Las caminatas de recolección de material tintóreo en los meses de diciembre eran frecuentes, visitábamos aquellos campos de encinos viejos donde recopilábamos cortezas que se desprendían y cortezas jóvenes para buscar otras tonalidades indispensables, colores cafés similares a los tonos de la piel humana, colores que se necesitaban para trabajar en aquellos textiles que se le conocieron en la zona como colgantes, con imágenes de influencia Mexica y Maya, colores tenues pero muy bellos que aportaban a los matices de grises , blancos y cafés de las lanas una alternativa muy rica para generar diseños en el color de manera empírica, inspirados por la naturaleza y sus saberes. Los pasos y la vista estaban concentrados en encontrar en los campos, plantas de Atzomiate, Xoquipilli y Toxonchichitl, tintes y fijadores que se empleaban en las místicas técnicas de teñido donde cada proceso venia acompañada de una leyenda.

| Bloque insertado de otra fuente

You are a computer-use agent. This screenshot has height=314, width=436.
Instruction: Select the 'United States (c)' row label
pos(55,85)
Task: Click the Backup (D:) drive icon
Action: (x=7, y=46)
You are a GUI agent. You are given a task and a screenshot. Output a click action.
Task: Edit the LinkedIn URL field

Las abuelas supieron conservar de manera sigilosa aquellos procesos tan increíbles que les heredaron, que les fueron encomendados para proteger sus raíces e identidad, y que por la falta de interés que era más frecuente cada vez en las generaciones posteriores, sus ollas con tintes estuvieron a punto de ser olvidados entre el polvo.

Ollas de barro donde conservaban las técnicas tintóreas que se han transmitido en la zona desde épocas prehispánicas, y que de entre ellas había una a la que se le tenía respeto y amor, siendo cuidada de manera especial pues se decía que esta era sensible, susceptible a las emociones humanas, olla donde se contenía ese color tan mágico, delicado y sutil, frío en ocasiones, cuando no se le da el trato adecuado para hacerlo sentir (reaccionar) y otras veces donde se corta pues aquel que ejecuta su técnica es de carácter fuerte, enojón o lleno de envidia, cuentan las abuelas que había que curarla, contentarla a través de agregados de plantas que sanan la tristeza. Azul como el cielo y el mar, tono que se ha comparado con la alegría de la vida misma y también con la muerte, pues diversas tonalidades oscurecen tanto a las fibras que portan su color que se pierden entre los negros azulados de la noche. Añil que ha llegado con los intercambios comerciales pues nuestro clima boscoso frio ya no alberga tan maravillosas plantas. Color que acompaño a los minerales de los antiguos artistas tlaxcaltecas que dejaron sus registros en murales y que han sido fuente de inspiración en las diversas épocas textiles de esta zona nahua, siendo el reflejo de lo sabio, fuerte y delicado que es la naturaleza, de aquella que extraemos magia en sus colores, con el cuidado y respeto que tenemos entre los seres vivos que nacemos y morimos en esta tierra.